Goal of the exercise: Take every line from the material that has the word "beside" in it.

──────────────────────────────

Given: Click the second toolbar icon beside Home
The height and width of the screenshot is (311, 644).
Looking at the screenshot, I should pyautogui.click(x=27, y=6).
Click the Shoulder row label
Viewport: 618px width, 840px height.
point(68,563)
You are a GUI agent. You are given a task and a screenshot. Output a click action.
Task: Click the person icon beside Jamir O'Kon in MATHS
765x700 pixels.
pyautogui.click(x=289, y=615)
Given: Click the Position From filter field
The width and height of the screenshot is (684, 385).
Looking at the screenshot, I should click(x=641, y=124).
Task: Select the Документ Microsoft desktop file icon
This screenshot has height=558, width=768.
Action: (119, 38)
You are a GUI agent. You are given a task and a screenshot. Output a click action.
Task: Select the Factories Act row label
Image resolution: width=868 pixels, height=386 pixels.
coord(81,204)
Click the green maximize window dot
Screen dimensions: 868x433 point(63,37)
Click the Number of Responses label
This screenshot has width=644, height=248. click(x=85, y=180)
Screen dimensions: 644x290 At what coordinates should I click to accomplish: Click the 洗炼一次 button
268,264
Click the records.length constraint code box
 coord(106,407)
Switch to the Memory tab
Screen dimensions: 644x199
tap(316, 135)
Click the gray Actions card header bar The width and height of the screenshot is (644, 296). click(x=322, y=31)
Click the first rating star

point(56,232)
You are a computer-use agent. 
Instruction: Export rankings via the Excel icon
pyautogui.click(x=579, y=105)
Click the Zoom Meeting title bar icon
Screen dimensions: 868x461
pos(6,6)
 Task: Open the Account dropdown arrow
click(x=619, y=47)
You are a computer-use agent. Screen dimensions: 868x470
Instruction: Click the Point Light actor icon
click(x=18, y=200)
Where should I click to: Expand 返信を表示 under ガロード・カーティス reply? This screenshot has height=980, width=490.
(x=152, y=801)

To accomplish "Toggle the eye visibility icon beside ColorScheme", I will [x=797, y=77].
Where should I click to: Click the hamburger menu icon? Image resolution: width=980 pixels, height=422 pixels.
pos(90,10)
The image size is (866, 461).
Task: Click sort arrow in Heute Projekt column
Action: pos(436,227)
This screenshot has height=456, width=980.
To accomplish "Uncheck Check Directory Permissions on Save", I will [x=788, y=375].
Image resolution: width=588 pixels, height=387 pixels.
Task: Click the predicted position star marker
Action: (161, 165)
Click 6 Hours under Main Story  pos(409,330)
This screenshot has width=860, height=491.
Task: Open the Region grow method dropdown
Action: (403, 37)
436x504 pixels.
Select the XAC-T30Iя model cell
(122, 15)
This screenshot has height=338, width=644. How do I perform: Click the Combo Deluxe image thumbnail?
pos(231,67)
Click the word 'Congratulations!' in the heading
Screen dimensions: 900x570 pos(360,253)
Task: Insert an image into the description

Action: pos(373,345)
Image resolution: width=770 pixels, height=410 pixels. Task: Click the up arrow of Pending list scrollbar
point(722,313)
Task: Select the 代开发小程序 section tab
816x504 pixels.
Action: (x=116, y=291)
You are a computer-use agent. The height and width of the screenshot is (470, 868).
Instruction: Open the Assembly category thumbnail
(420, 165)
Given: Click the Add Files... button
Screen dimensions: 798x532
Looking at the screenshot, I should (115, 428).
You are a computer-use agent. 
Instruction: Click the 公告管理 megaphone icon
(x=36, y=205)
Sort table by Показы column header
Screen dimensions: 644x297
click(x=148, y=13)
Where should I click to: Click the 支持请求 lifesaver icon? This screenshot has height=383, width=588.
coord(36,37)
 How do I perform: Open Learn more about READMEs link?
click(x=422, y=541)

──────────────────────────────

Expected output:
Given: Click the second toolbar icon beside Home
Task: Click the person icon beside Jamir O'Kon in MATHS
To accomplish "Toggle the eye visibility icon beside ColorScheme", I will [x=797, y=77].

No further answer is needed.